In what will probably be my last post of the Olympics (will be spending this weekend at family celebrations, rather than fuming over the marginalisation of some group or other), I want to look at the most marginal of marginal figures.
First off, an admission: I've used Caster Semenya. No, not like that; the above image has been a favourite starting-point of mine for introducing undergraduate classes to ideas about race and gender, usually in a book like Jackie Kay's brilliant novel, Trumpet:
(If you haven't read it, STOP READING THIS BLOGGING RUBBISH RIGHT NOW and go and get hold of a copy. Seriously.)
Semenya seems a lovely, down-to-earth, genuine (to use three fairly interchangeable adjectives) person. Oh, and the favourite for the WOMEN'S 800m. That's right, the women's race. Who cares if she has a bit more testosterone than the average woman? Michael Phelps has significantly bigger feet and lung capacity than the average man, but I don't see anyone accusing him of being part-fish.
Which leads me to my point: when people get irate about a perceived unfairness in sport, it's generally racially 'other' individuals who are taken to task. So this isn't a question about Semenya's gender, at all: it's an uneasiness (see Edward Said) rooted in her race.

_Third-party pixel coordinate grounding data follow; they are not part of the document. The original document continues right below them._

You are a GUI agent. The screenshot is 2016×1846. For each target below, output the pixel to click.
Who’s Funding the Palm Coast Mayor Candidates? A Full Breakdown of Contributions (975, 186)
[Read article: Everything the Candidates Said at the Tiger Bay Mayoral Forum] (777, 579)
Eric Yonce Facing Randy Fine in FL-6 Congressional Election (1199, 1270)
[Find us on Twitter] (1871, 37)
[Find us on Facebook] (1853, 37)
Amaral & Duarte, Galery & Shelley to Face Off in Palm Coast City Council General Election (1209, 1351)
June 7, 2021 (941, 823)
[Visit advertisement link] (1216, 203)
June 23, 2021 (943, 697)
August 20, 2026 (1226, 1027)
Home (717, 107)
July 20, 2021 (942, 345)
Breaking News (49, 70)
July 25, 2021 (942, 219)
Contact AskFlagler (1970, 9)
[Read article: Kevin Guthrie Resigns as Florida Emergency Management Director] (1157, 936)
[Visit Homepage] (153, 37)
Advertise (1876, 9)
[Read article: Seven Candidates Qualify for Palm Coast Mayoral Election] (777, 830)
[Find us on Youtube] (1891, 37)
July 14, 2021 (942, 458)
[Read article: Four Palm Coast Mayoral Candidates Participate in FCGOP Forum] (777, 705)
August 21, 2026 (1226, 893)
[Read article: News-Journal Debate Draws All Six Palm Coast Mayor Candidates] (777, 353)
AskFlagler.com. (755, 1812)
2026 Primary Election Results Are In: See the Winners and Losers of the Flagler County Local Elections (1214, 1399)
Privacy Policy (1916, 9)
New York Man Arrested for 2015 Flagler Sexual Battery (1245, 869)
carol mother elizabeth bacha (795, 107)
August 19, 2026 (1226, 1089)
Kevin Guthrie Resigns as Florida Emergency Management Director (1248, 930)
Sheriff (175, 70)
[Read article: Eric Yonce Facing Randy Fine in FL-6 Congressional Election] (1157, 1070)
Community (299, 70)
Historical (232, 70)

As one final example, take a look at this Daily Mail article on so-called 'plastic Brits', who switched nationality to join the GB team. Not entirely coincidentally, there's mention of any male, white athletes: all three 'examples' (and they are ridiculous, justifying those inverted commas: both Shana Cox's parents and one of Tiffany Ofill-Porter's are British) are, surprise-surprise, black women. Again, it all comes down to race.